А ведь былины, как и любой другой героический эпос, имеют непосредственное отношение к ядру этнического самоопределения. Для традиции эпические богатыри — первопредки этноса, его первое поколение. Иначе говоря, индивидуальный механизм самоопределения можно описать и так: я — русский, потому что предки моего народа — былинные богатыри. Но преодолеть в себе «ментальное наследие» плакатности не очень просто. Инфекция читательского негативизма поразила и гоголевскую повесть. Учителя об этом хорошо знают. Дети, даже еще не читавшие повесть, заведомо относятся к ней как к чему-то скучно-одиозному. По всей видимости, подобное ожидание закладывается даже вне учебного процесса, транслируется по каким-то иным каналам.

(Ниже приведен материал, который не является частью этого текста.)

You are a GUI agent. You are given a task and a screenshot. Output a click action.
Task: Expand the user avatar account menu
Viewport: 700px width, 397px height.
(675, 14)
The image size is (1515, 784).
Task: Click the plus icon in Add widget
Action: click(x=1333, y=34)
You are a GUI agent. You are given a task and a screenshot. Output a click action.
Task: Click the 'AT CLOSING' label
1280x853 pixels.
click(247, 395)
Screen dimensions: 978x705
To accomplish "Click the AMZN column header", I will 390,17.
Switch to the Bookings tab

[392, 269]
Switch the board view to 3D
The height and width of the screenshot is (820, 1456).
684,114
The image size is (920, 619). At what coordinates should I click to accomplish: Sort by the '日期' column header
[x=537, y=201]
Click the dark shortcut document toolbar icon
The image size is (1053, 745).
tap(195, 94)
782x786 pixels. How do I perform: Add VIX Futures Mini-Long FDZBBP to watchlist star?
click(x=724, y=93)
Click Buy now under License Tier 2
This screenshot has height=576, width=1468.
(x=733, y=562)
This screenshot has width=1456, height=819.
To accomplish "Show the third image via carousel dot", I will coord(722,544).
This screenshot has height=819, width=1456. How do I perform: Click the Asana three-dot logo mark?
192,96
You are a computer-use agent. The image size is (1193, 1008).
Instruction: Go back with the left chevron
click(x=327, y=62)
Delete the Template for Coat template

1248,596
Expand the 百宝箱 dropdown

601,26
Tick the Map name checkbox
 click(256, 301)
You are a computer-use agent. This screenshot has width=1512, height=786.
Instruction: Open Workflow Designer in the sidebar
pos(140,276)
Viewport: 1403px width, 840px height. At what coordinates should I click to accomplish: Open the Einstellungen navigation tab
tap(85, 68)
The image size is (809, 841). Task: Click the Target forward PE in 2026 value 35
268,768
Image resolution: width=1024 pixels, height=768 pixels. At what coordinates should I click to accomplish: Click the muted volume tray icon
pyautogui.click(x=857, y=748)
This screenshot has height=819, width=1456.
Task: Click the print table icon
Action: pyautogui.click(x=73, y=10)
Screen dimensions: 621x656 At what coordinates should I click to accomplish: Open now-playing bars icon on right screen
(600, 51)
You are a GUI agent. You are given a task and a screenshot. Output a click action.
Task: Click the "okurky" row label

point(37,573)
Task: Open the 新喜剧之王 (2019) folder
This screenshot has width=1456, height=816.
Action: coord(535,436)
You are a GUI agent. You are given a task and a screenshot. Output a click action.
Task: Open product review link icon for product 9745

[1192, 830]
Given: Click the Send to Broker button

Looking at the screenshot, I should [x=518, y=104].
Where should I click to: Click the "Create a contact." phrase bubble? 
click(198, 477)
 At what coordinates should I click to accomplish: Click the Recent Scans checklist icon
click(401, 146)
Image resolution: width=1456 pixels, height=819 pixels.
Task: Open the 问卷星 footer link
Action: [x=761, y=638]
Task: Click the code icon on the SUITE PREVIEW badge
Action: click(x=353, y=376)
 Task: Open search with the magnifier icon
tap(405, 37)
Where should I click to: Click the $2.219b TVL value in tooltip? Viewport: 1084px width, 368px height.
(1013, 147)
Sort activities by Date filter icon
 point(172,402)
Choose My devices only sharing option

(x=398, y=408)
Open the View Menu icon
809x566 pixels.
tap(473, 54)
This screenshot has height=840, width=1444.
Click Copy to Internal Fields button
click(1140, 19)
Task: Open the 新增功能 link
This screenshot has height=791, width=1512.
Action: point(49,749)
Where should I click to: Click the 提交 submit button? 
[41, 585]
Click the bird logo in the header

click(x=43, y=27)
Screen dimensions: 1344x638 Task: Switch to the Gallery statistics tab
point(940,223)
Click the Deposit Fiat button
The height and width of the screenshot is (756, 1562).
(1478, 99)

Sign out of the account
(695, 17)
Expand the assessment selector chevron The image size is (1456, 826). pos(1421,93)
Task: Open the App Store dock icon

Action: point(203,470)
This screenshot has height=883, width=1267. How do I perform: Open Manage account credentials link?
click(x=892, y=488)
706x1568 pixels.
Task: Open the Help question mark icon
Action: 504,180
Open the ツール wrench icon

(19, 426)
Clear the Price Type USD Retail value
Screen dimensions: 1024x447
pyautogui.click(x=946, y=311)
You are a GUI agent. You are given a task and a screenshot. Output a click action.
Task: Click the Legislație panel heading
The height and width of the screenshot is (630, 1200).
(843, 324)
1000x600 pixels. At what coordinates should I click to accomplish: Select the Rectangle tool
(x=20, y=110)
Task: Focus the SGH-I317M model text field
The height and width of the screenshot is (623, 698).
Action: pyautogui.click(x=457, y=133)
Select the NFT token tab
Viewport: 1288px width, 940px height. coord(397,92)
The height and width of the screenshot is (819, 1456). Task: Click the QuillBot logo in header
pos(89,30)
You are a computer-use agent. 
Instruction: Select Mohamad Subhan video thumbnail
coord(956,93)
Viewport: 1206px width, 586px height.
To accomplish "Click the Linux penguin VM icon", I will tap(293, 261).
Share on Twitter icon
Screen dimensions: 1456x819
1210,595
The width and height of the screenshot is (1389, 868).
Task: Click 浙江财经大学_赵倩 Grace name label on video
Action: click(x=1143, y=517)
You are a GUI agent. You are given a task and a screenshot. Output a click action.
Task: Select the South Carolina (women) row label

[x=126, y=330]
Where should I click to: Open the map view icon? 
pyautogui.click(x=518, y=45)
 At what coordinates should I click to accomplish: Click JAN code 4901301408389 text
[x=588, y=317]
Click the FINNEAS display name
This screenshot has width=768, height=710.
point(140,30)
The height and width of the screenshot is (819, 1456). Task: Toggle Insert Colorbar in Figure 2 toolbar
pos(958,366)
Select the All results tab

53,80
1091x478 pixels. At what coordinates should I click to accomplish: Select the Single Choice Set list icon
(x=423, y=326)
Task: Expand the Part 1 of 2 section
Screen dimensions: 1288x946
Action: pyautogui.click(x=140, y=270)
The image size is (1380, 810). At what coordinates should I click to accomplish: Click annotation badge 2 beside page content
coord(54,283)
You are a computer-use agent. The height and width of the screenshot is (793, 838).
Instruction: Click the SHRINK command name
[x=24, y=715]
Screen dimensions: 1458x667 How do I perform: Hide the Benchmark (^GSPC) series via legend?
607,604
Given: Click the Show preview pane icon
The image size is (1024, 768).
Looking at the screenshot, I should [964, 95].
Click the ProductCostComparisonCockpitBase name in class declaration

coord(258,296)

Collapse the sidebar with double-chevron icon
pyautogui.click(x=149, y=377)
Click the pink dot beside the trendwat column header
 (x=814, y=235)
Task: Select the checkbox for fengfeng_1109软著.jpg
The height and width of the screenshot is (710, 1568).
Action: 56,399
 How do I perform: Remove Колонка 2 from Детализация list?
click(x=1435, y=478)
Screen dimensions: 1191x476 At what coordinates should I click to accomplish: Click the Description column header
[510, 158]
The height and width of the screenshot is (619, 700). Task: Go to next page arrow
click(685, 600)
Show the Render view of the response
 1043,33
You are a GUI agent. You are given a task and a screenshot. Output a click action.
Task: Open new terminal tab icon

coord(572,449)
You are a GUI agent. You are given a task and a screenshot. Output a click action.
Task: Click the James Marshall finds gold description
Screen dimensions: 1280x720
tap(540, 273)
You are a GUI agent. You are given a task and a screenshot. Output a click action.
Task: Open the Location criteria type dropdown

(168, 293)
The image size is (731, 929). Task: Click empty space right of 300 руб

Во время Великой Отечественной войны образ Тараса Бульбы активно использовала патриотическая пропаганда; повесть издавалась в военные годы, причем с иллюстрациями Кукрыниксов, идеологически ангажированных и очень популярных тогда художников. Квинтэссенцию школьных подходов сталинской эпохи к творчеству Гоголя, и в частности, к «Тарасу Бульбе» можно найти в методическом компендиуме (книга внушительна по объему) 1954 года — «Гоголь в школе». А.Н. Дубовиков, автор раздела в этой книге под названием «Героическая повесть «Тарас Бульба» (определение жанра однозначно задает единственно возможный ракурс восприятия), формулирует методические идеи на языке тоталитарной юриспруденции: «Сценою казни изменника-сына, убитого рукой его собственного отца, Гоголь утверждает мысль о необходимости беспощадно карать предательство и измену как тягчайшее преступление против родного народа, против отчизны». Методическая модель прозрачна:
казнь над сыном-предателем - образец для каждого советского человека; книга — это даже не «учебник жизни», а скорее «Уголовно-политический» кодекс в картинках. Согласно законам дискурса тех времен автор аргументирует свои выкладки отсылкой к влиянию произведения на советских людей; война, выявившая «вдохновляющую силу» повести Гоголя, в данном контексте риторически беспроигрышна. «Общенародность» должна подкрепляться конкретным «голосом» представителя трудовых масс, человека простого, но обязательно отмеченного высокими правительственными наградами:
«Вдохновляющая сила гоголевской повести с особенной ясностью воспринималась советскими людьми в годы Великой Отечественной войны против фашистских захватчиков. Колхозный бригадир, Герой Социалистического Труда, И.К. Мокшин писал в газете «Известия» 29 февраля 1952: «Я больше всего люблю Тараса Бульбу — родной он нам человек. Честь и слава отчизны была для старого Тараса дороже всего на свете. У него не дрогнула рука, чтобы покарать родного сына, ставшего изменником. Больше ста лет живет в сознании народа Тарас Бульба и будет жить, потому что Гоголь на вечные времена поставил ему памятник».